[Data supplied]

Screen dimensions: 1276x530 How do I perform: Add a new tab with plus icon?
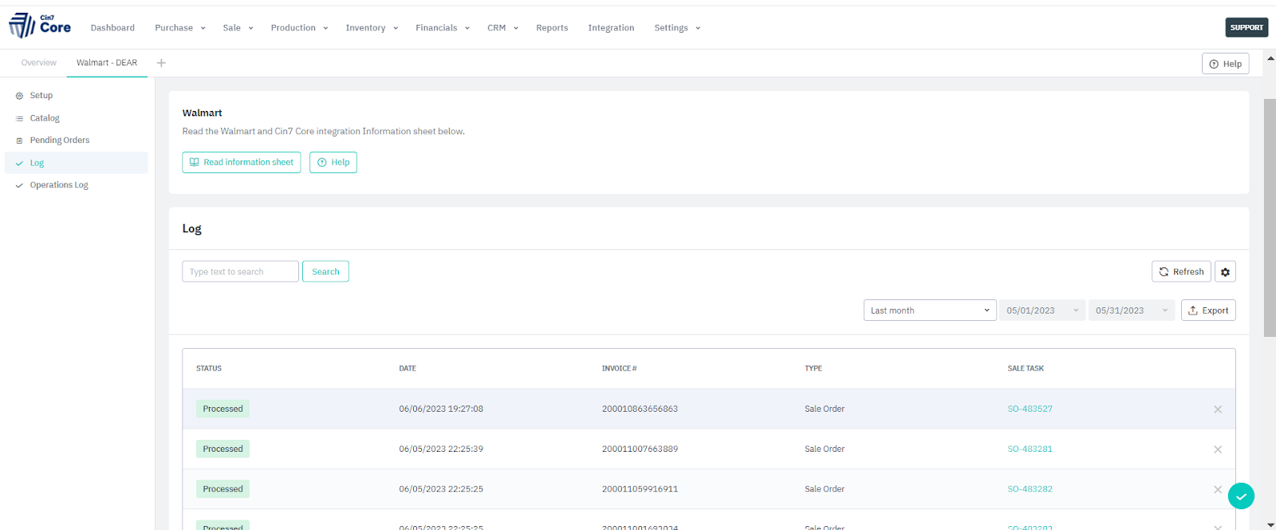coord(161,63)
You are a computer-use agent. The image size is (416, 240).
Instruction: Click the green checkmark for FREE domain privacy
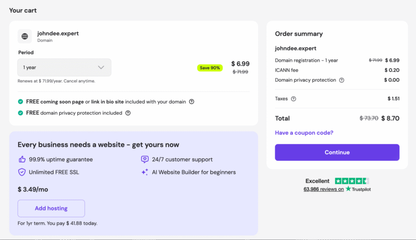[x=20, y=113]
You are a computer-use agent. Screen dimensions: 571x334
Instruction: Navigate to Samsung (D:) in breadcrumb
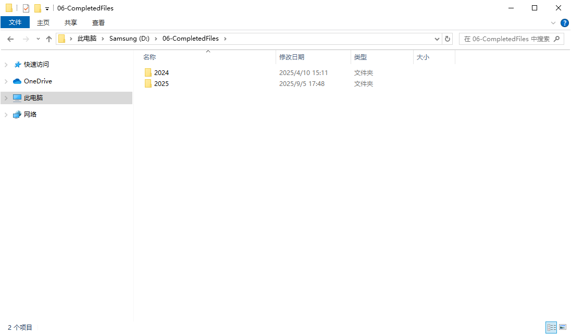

[Problem details]
Reproduce the data word for word, excluding its pictures.

[The answer]
Screen dimensions: 1276x530 How do I perform: Add a new tab with plus icon?
coord(161,63)
You are a computer-use agent. The image size is (416, 240).
Instruction: Click the green checkmark for FREE domain privacy
[x=20, y=113]
You are a computer-use agent. Screen dimensions: 571x334
Instruction: Navigate to Samsung (D:) in breadcrumb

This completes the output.